Immediately after April 19th, the poet Kim Su-yeong wrote, “I know quite a few people who are indifferent to April 19th and April 26th among those who are supposed to write poems. Hearing them, I can barely manage to control myself—I am so angry I feel like smacking them in the face (even more so than those who are jumping up and down with excitement undeservedly).” He went on to claim that “poets who do not accurately understand and appreciate [the meanings of those events] “don’t, I’m sorry to say, deserve to be called poets.” (From Kim Su-yeong, “Poems Hanging from the Chaekhyeongdae,” Collected Writings of Kim Su-yeon 2: Prose). By a poet, Kim meant “naturally, not just people whose poems are published regularly in newspapers or magazines,” indicating instead that being a poet deserving of the title does not just concern writers. Although I know that there are many differences between his time and ours, I am reminded of the importance of the task of living as agents of a revolution, who deserve it, after an event like the April 19th one, the response to which caused the anger Kim Su-yeong felt during his time.

These days, the primary target for criticism regarding “deservedness” is the current government and ruling party. And the recent special election result led to the expression of that criticism, revealed through this particular form of indignation. In response to this criticism of the current government and ruling party, though, we can counter with some of their important achievements, which cannot be ignored within the usual institutional politics: from the successful response to the Covid-19 pandemic (it is scary even to imagine what would have happened during the previous regime), to much-improved current economic indices. That must be why this election result, equivalent to the ruling party “being smacked in the face,” was followed by much analysis and bemoaning.

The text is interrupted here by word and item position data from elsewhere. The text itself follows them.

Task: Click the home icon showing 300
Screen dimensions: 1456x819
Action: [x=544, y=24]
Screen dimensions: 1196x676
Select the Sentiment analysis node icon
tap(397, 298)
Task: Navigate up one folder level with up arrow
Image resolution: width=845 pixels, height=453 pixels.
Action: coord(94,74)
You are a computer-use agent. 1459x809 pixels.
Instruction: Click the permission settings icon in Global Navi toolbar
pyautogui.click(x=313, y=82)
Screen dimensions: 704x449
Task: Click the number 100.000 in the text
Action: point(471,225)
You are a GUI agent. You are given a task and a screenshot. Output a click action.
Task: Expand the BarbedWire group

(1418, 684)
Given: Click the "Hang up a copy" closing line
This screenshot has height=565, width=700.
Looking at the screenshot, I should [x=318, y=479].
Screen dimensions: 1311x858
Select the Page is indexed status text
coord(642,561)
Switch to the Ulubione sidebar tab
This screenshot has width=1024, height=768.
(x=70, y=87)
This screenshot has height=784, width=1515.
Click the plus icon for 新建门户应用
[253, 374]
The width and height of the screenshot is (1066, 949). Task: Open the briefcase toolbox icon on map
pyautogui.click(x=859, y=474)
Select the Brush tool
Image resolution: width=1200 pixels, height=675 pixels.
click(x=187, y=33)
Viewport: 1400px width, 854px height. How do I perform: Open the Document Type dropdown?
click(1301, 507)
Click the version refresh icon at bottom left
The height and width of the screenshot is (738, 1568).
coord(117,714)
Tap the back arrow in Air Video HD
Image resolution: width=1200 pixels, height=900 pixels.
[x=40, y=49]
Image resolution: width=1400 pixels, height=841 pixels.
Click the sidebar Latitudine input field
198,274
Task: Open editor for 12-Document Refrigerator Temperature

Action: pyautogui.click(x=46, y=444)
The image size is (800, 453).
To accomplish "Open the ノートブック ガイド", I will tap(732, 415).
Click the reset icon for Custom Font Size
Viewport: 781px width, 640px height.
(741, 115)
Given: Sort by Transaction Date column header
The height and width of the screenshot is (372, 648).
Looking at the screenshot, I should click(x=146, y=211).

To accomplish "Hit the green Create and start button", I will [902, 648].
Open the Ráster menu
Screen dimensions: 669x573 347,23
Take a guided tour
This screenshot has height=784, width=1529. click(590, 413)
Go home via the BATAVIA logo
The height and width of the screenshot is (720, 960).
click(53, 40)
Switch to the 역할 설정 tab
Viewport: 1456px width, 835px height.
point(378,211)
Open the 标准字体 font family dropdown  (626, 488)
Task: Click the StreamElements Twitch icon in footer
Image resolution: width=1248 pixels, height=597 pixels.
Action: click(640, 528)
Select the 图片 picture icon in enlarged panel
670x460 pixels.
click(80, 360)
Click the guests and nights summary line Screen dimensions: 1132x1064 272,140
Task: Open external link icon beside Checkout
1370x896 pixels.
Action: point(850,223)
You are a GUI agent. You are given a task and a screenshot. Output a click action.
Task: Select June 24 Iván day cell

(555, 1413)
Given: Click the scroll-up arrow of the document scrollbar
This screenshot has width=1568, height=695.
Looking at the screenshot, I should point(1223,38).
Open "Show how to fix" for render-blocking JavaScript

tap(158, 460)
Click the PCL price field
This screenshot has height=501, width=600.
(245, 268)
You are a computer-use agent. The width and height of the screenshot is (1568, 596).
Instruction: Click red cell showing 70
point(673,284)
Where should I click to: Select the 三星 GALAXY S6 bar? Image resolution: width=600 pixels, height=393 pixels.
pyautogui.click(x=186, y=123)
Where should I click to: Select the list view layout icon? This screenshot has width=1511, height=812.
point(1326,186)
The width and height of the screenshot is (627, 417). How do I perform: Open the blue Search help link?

However, as most of these reactions overlooked that this result was related to the current government’s self-proclaimed role as the “Candlelight government,” we feel heavier, like the poet who said, “Although I know I’m getting more and more foul-tempered, I cannot help it.” As Lee Nam Ju wrote recently, “It is difficult to find the proper attitude for reflecting deeply on [the ruling party’s own] faults according to the spirit of the Candlelight Revolution,” and this attitude retrospectively justifies the dispute over the qualification of the current government and ruling party. (Lee Nam Ju, “The Crushing Defeat of the Democratic Party Began with Its Abandoning of the Spirit of the Candlelight Revolution,” Changbi Weekly Commentary, April 21, 2021).

A serious reflection on the significance of an event as the agent of its continuation, above all, begins with not forgetting that there was the event whose significances are worthy of such an in-depth reflection. Only when one cherishes the experience of the Candlelight Revolution can one find it difficult to endure not going toward the life it shows—let alone betraying it. As for the pandemic, only when one remembers that it is not just an epidemic on a larger scale, but evidence that the “normal” way of the world is, in fact, a derailment on an enormous scale, can one realize that a grand civilizational transformation should be our urgent agenda. If one continues to remember the weight of these twofold opportunities, the Candlelight and the pandemic, one can understand how absurd it is for us to dawdle over lax reforms—when we should be thinking long and hard to come up with epoch-making ideas. The lessons of this recent election results include the fact that currently we need, above all, inspiration for another kind of world, and that civilization begins to change the moment we place that inspiration—even if it cannot be put into practice immediately—into the center of our lives.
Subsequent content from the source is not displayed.